Currently, 95 percent of all hydrogen used in commercial vehicles comes from methane production where CO2 is released into the atmosphere. Greenhouse gas-free hydrogen can be produced by electrolysis using electricity from wind and solar farms, nuclear plants and hydroelectric powerhouses.
According to the U.S. Energy Information Administration, the transportation sector has dominated the growth in U.S. carbon dioxide emissions since 1990, accounting for 69 percent of the total increase.
President Biden is looking for alternatives to natural gas, gasoline and diesel. Replacing gas with batteries in autos and trucks is on top of his agenda. Hopefully, he will include hydrogen. European leaders are banking on hydrogen fuel technologies to lead the way. A big chunk of the European Union’s $13.3 billion climate initiative centers on hydrogen.
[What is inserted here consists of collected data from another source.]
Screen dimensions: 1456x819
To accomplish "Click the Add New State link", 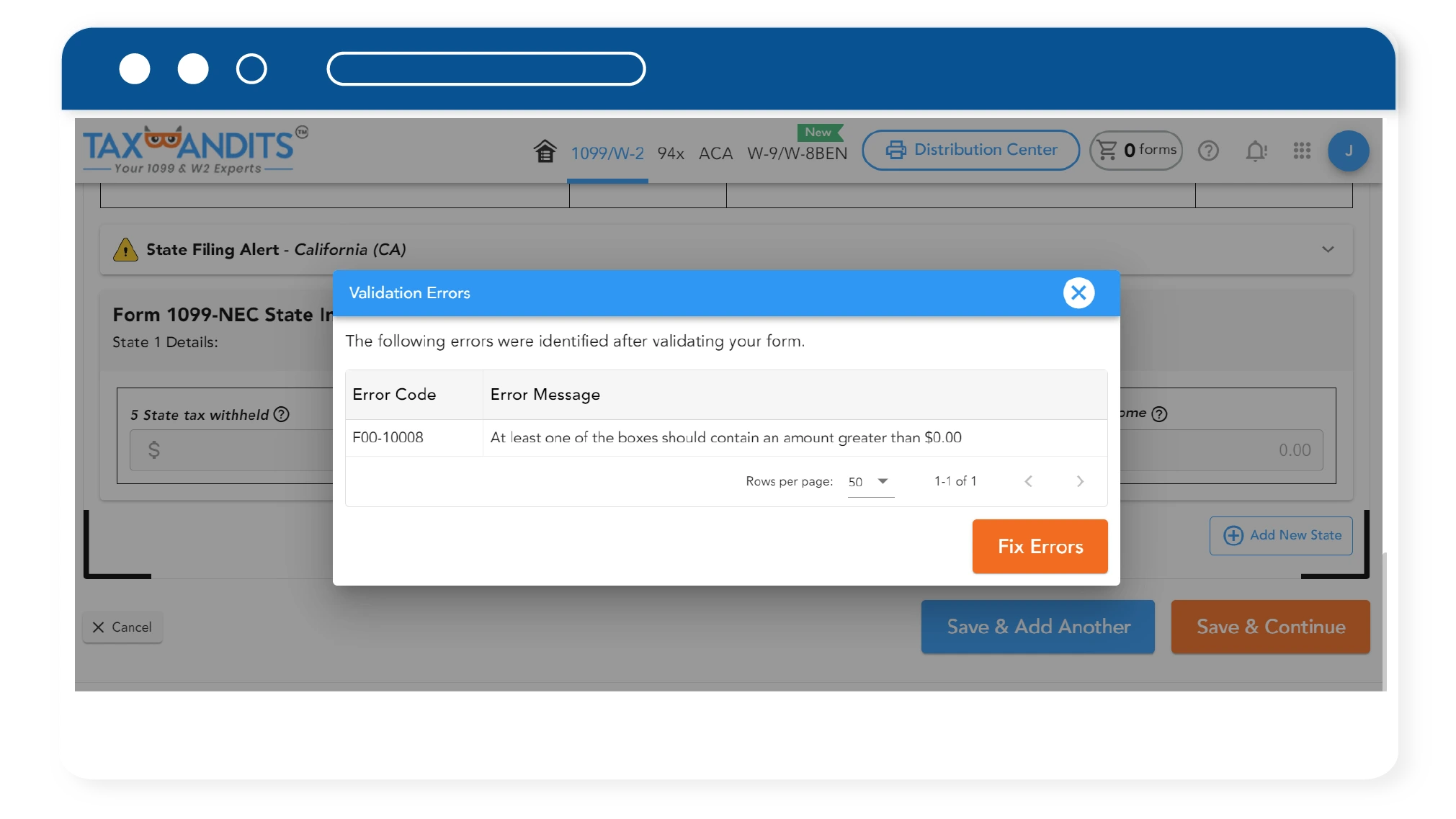I will [1282, 534].
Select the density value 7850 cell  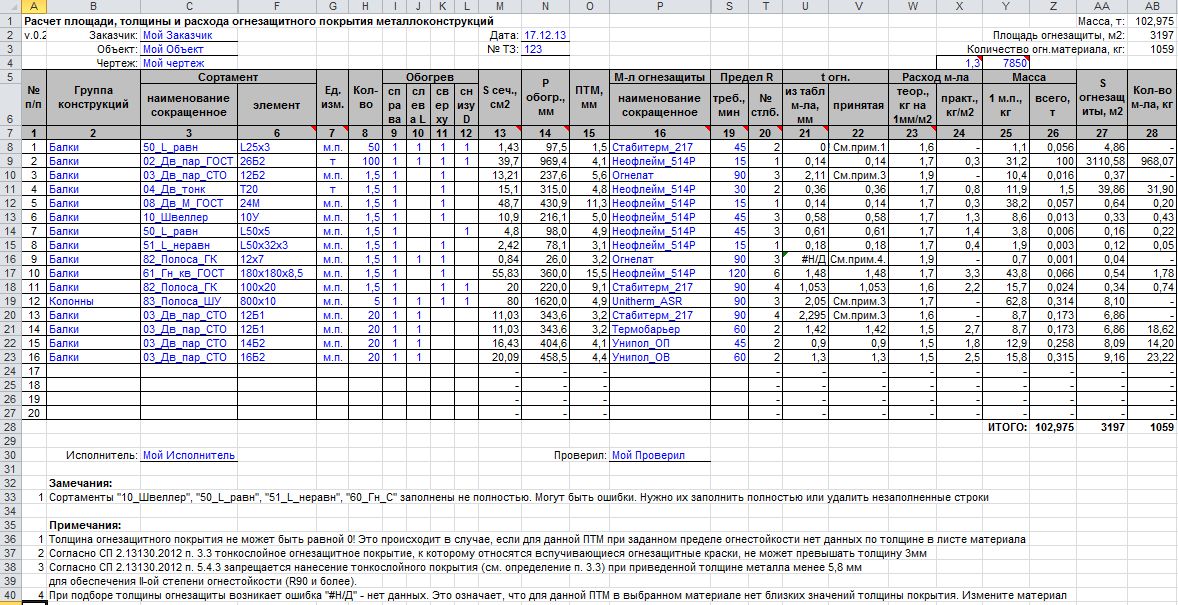pyautogui.click(x=1016, y=62)
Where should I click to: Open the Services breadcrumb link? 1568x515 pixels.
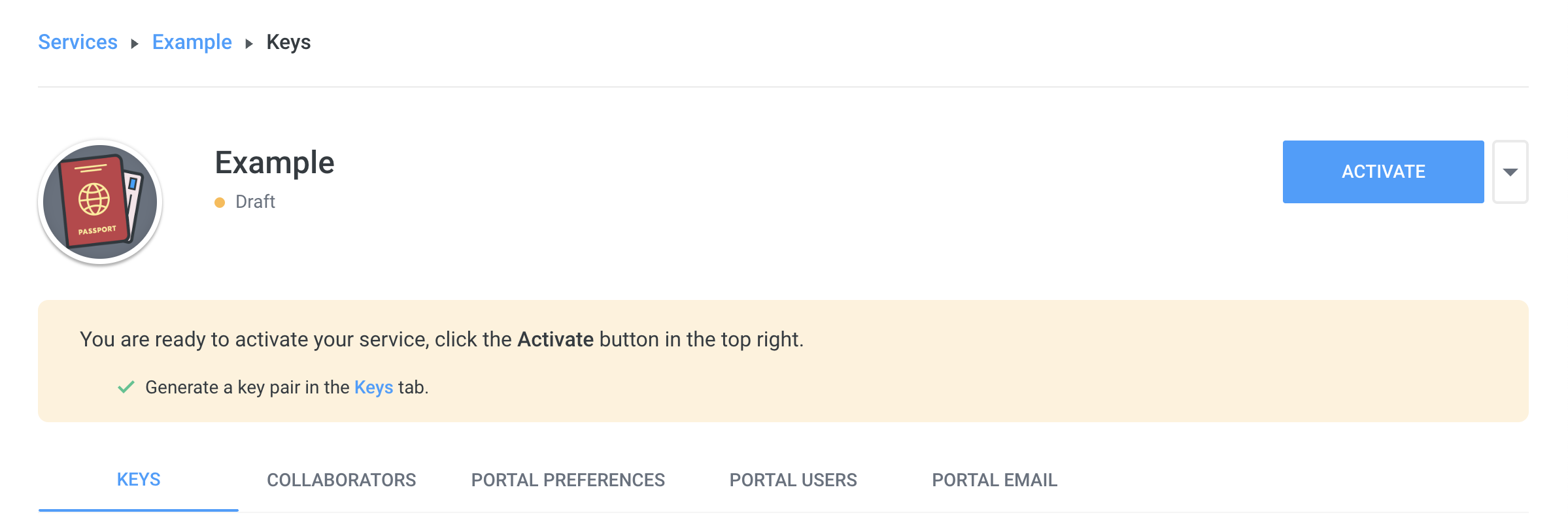click(78, 42)
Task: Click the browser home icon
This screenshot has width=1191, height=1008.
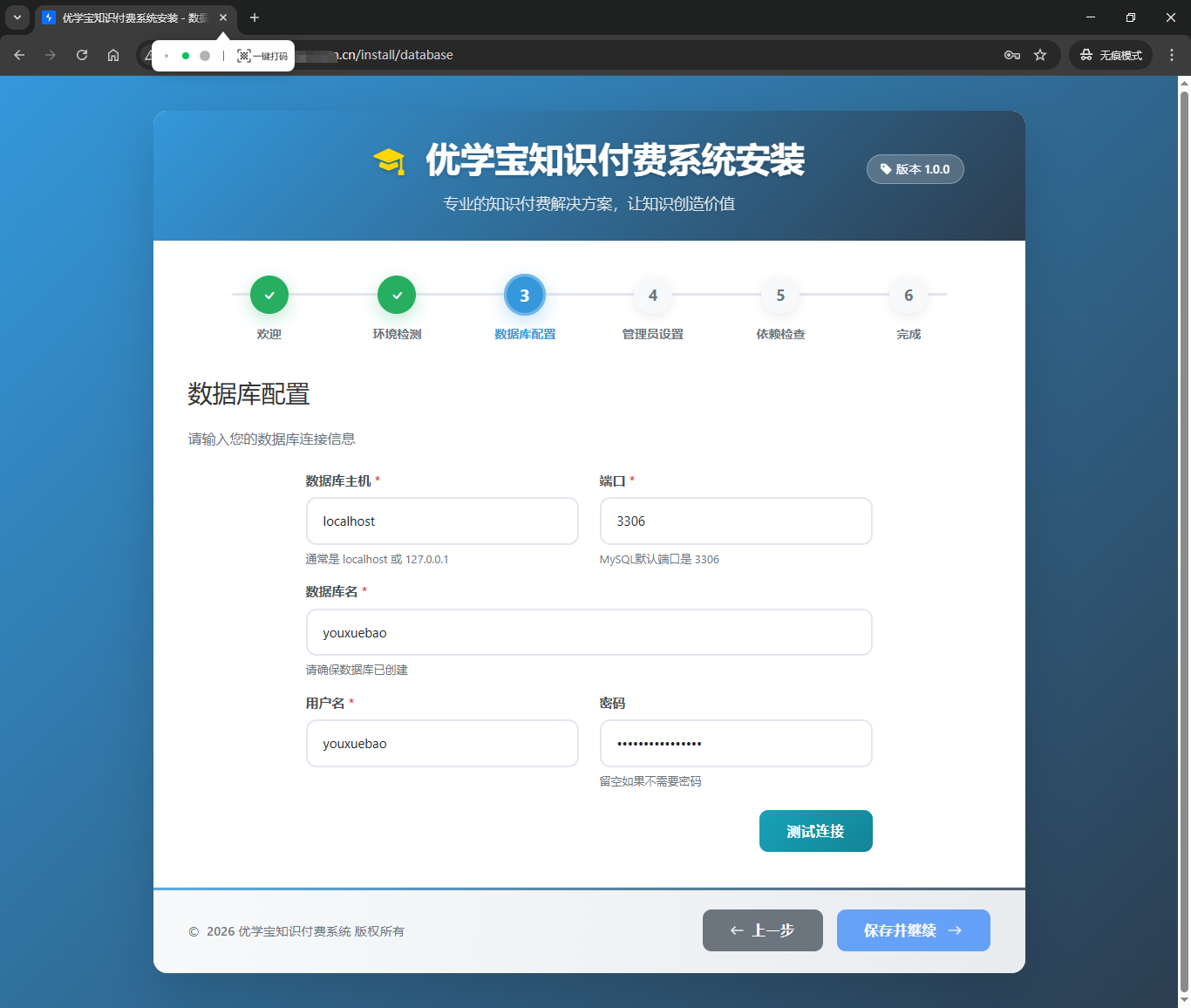Action: point(113,55)
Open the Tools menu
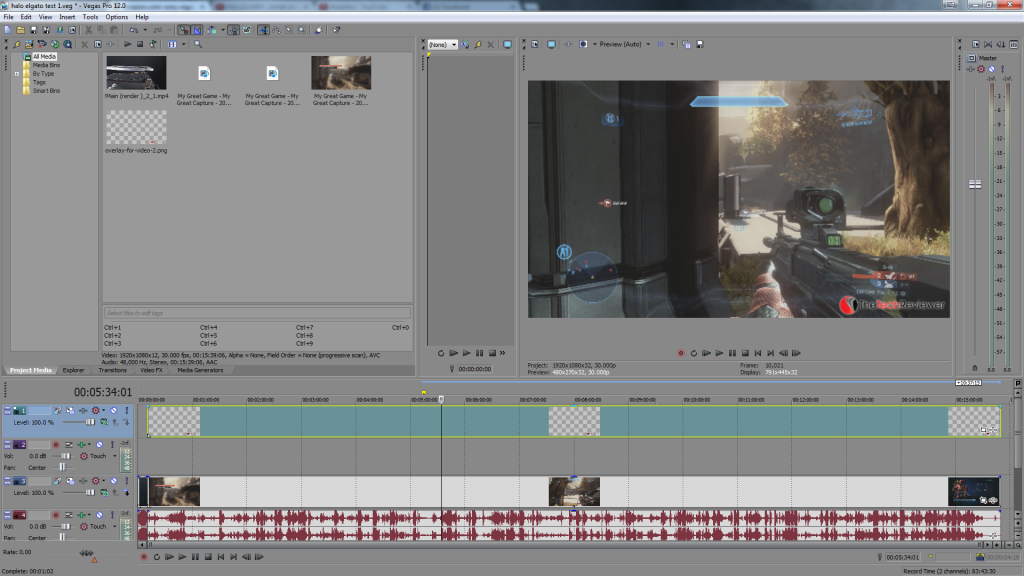This screenshot has width=1024, height=576. pyautogui.click(x=92, y=16)
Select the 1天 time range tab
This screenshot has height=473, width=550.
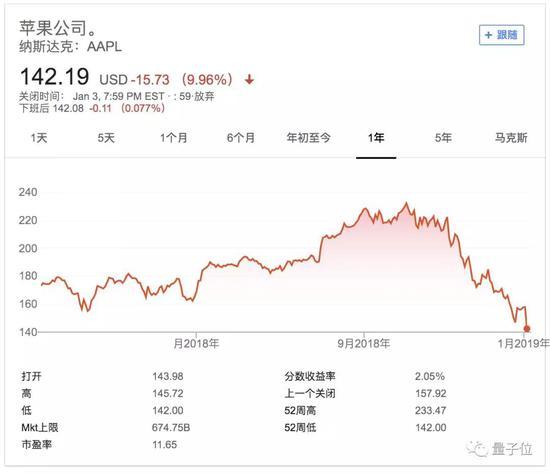[x=39, y=138]
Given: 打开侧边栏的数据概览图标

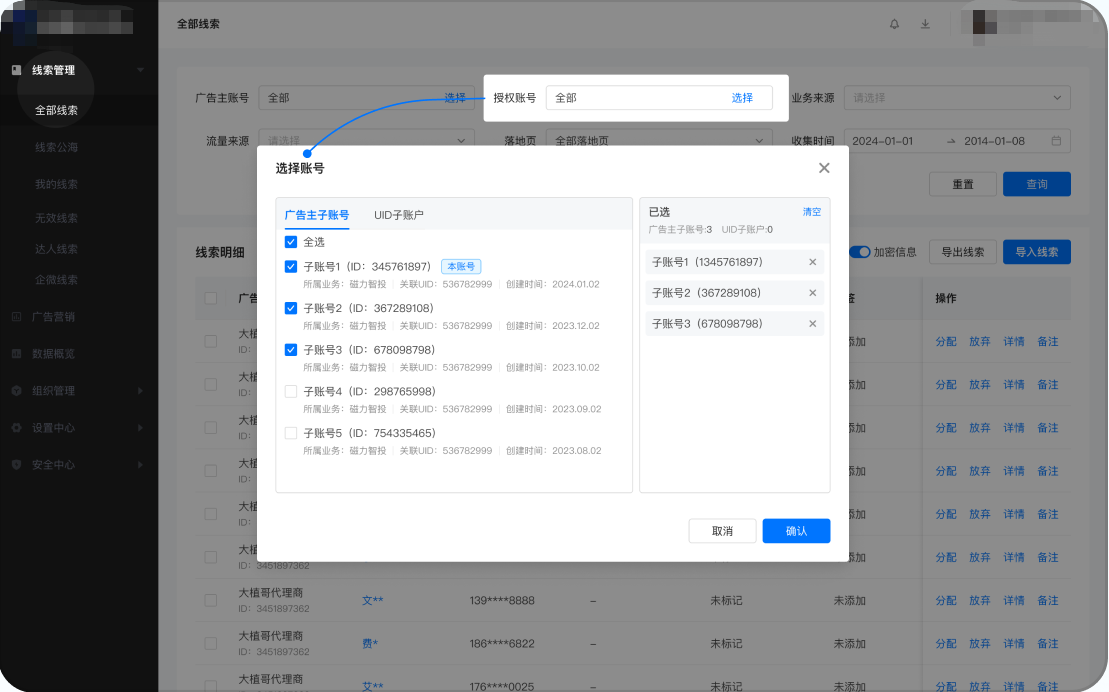Looking at the screenshot, I should pyautogui.click(x=14, y=354).
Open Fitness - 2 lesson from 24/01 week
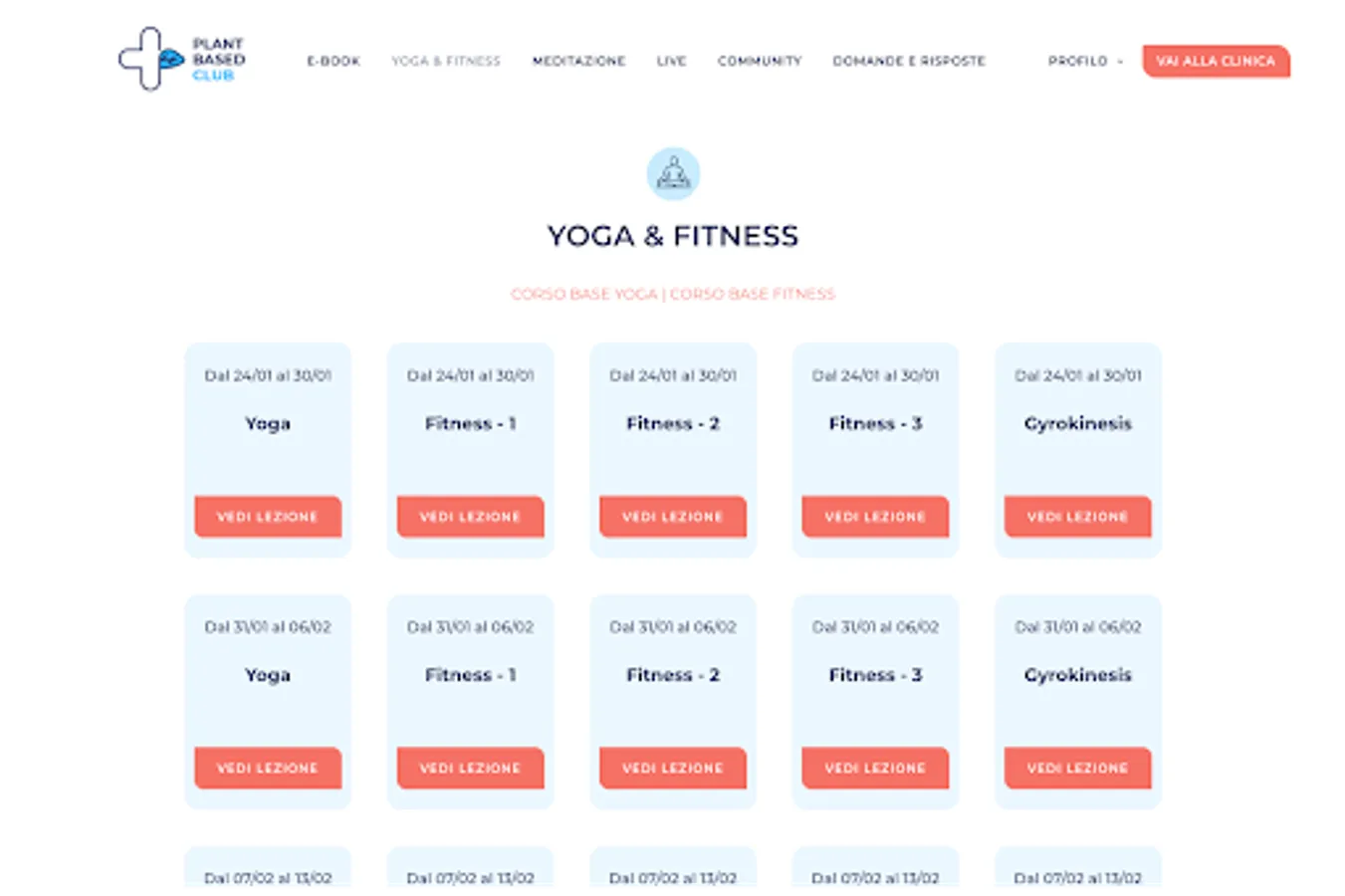The width and height of the screenshot is (1345, 896). (672, 517)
For truckers, hydrogen offers an effective alternative to batteries. Drivers “fuel up” faster and supporting equipment installed in trucks is lighter and more compact. It can also be stored indefinitely with zero energy loss.
Other key drawbacks of battery electric vehicles have been driving range, lengthy charging time and recycling of spent batteries, many of which end up in landfills. Hydrogen fuel cell vehicles, on the other hand, can cover similar distances while dramatically saving total trip times.
Developing hydrogen into a commercially viable fuel takes money-lots of it. The Hydrogen Council, whose 60 members represent total revenues of nearly $2.9 trillion and close to 4.2 million jobs, joined forces with European Investment Bank to finance hydrogen projects. The council believes those projects will require up to $25 billion in annual investments during the next decade.
Many automakers are investing heavily in hydrogen as well. Hyundai, the South Korean auto giant, already is devoting $6.3 billion to fuel cell technology and plans to ramp up production from 3,000 units per year to 40,000 by 2022.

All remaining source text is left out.